- Task description
Print every line of the material below word for word, leaving out the pictures.

☆ ☆ ☆ ☆

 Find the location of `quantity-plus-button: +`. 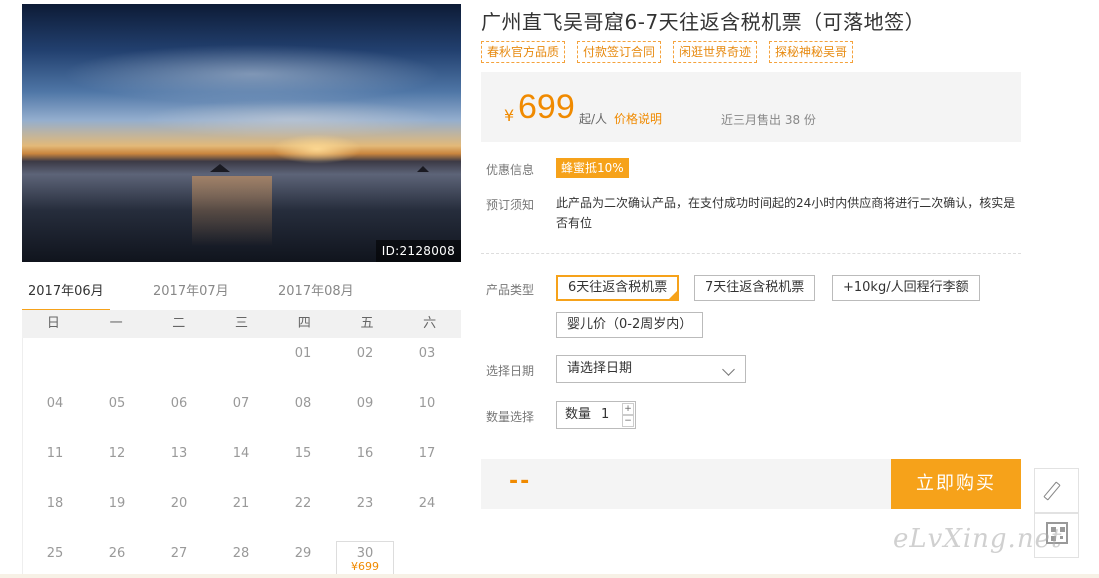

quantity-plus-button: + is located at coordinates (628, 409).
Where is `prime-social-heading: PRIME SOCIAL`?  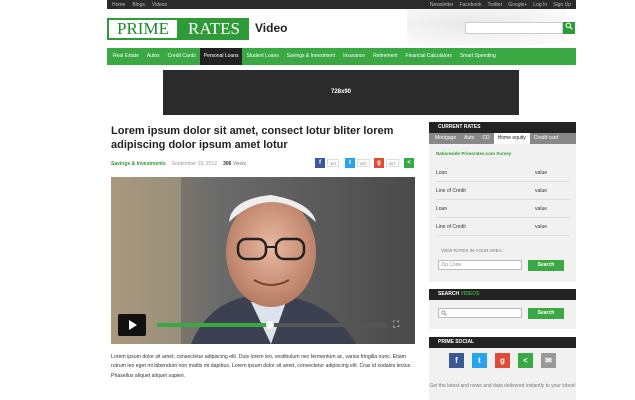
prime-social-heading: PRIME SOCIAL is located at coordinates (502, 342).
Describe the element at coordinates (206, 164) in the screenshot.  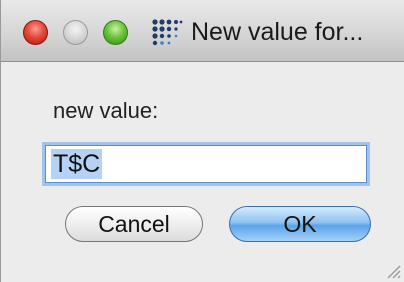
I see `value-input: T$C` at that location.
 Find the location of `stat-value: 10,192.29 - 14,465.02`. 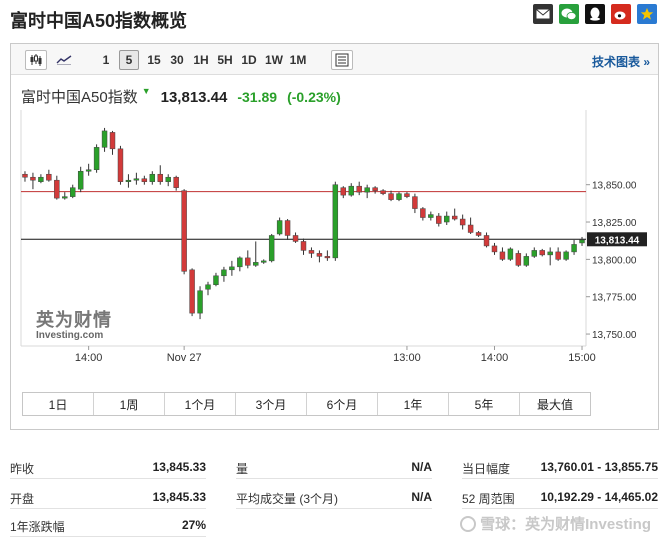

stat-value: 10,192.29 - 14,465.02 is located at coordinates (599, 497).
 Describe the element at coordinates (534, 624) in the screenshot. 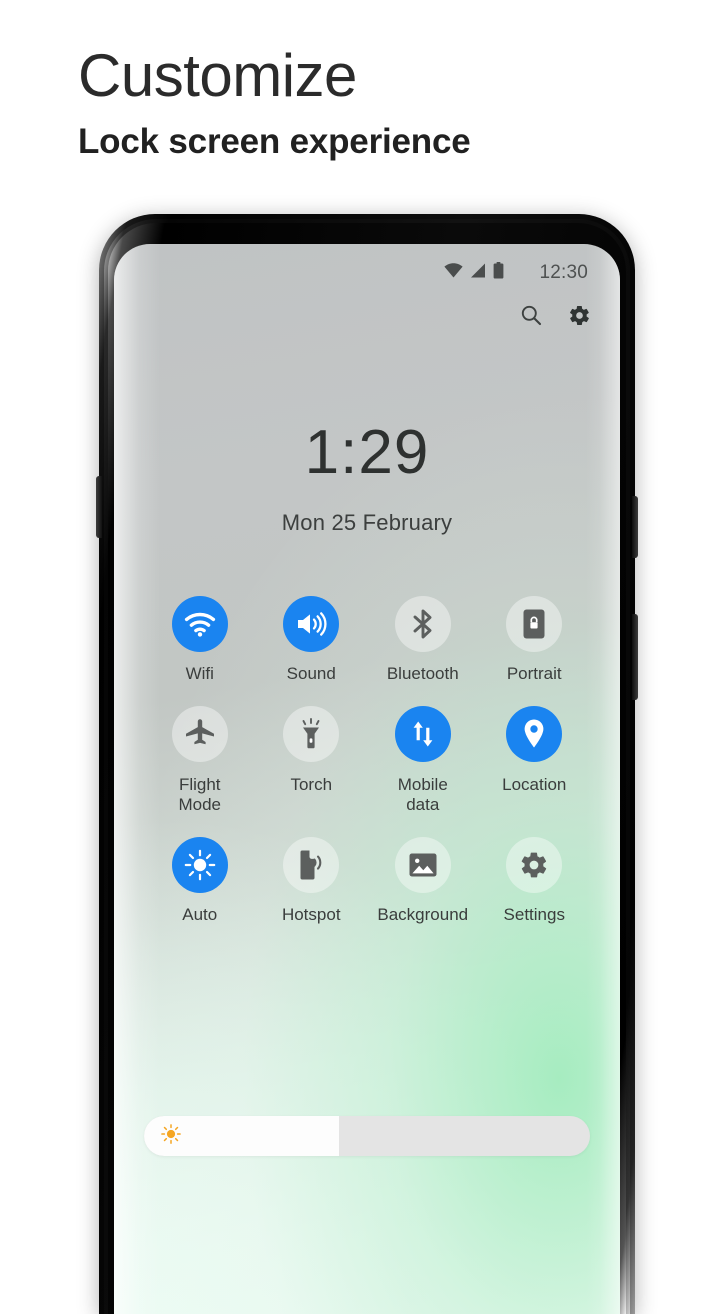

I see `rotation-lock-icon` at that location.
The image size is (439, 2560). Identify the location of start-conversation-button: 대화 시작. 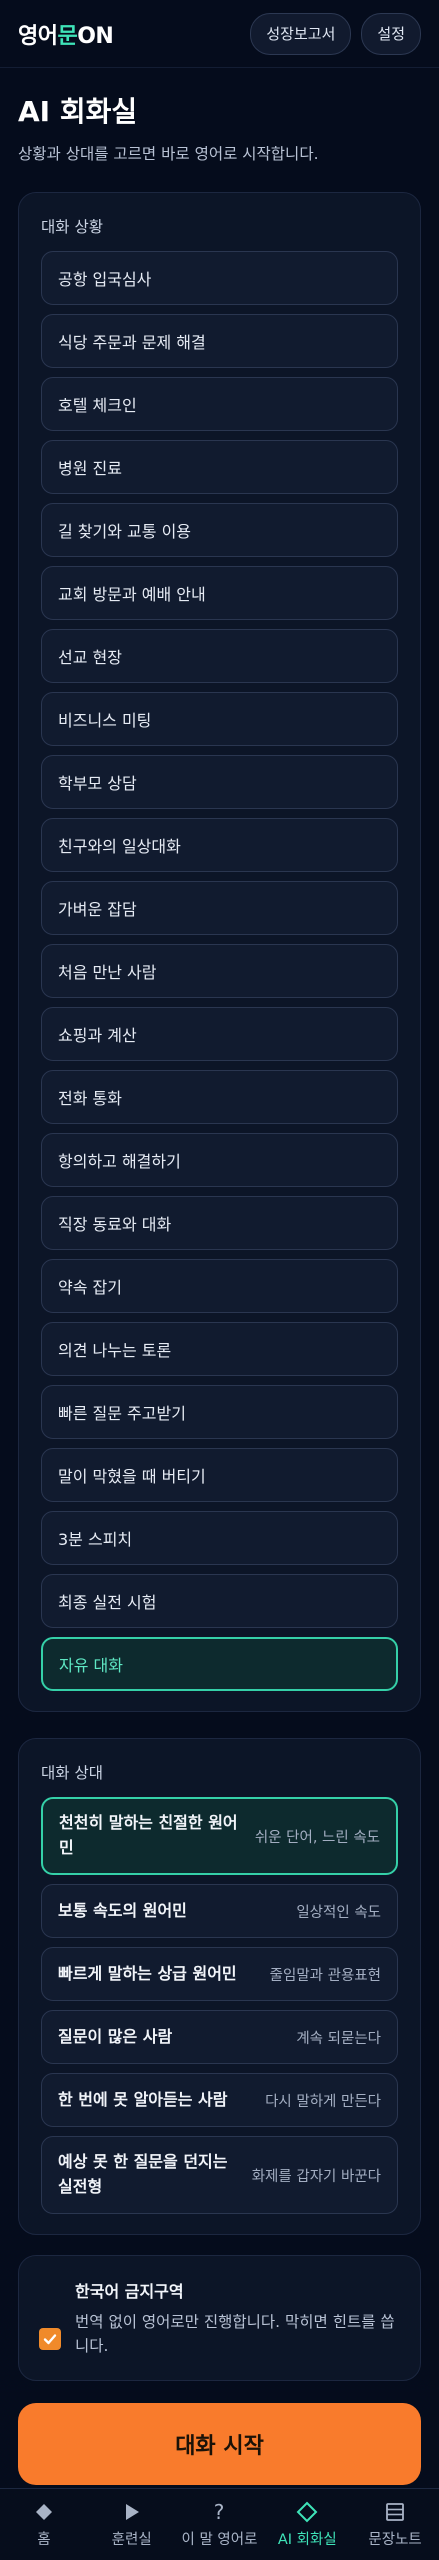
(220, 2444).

☆ ☆ ☆ ☆

- Response area
 Find the location of `quantity-plus-button: +`. 

quantity-plus-button: + is located at coordinates (628, 409).
Where is `prime-social-heading: PRIME SOCIAL`?  
prime-social-heading: PRIME SOCIAL is located at coordinates (502, 342).
Describe the element at coordinates (206, 164) in the screenshot.  
I see `value-input: T$C` at that location.
 Find the location of `stat-value: 10,192.29 - 14,465.02`. 

stat-value: 10,192.29 - 14,465.02 is located at coordinates (599, 497).
 Describe the element at coordinates (534, 624) in the screenshot. 

I see `rotation-lock-icon` at that location.
The image size is (439, 2560). Identify the location of start-conversation-button: 대화 시작. 
(220, 2444).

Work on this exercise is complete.